The resurgence of vaccine-preventable diseases like measles and whooping cough have been linked to people who’ve chosen not to vaccinate their children or themselves. Life-threatening diseases that we thought were under control are coming back.
It is also dangerous to think vaccinated people will keep your unvaccinated child from getting sick. That only works when almost everyone else has had their shots. When people choose to skip their shots, even just ONE, it is less likely that everyone is safe.
Even people who are on board with vaccinations often think it isn’t a big deal to miss a dose. If you’re among them, you may think, “Isn’t one dose enough?”

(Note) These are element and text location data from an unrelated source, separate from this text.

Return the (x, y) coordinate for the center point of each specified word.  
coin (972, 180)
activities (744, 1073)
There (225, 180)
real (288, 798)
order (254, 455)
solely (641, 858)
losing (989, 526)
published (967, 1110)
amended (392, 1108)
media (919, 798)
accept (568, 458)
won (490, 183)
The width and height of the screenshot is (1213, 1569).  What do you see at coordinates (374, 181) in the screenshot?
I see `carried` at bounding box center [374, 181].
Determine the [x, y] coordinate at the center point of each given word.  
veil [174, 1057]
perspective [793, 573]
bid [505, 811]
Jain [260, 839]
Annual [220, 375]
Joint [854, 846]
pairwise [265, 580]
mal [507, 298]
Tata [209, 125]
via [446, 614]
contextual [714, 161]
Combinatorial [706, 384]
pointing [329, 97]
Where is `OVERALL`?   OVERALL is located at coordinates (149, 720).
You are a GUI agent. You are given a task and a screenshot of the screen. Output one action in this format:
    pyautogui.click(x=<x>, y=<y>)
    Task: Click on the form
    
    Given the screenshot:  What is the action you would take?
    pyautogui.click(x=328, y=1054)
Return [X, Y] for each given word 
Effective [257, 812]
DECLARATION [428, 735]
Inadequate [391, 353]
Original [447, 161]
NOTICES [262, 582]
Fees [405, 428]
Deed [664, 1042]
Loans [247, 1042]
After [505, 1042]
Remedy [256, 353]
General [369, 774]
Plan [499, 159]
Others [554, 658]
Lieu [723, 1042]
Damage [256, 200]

The answer is no. Not if you want full protection.
Vaccines stop diseases by safely imitating an infection so the body builds up immunity to it. Many vaccines require more than one dose to build complete immunity . One shot is simply not enough. For example, the measles, mumps and rubella vaccine—known as MMR —is given around the first birthday, again before starting school and a booster is recommended for adults.
One exception is the human papilloma virus (HPV) vaccine to prevent cervical and other cancers in boys and girls. The CDC advises that young people begin the three-shot series at age 11 or 12. The doses are given at carefully timed intervals.
The bottom line for new parents (and not-so-new ones) is simple. A vaccine schedule may seem inconvenient at times. Still, following it closely can help you raise a healthy child from infancy to adulthood.
Talk to your pediatrician to make sure your child’s shots are up to date.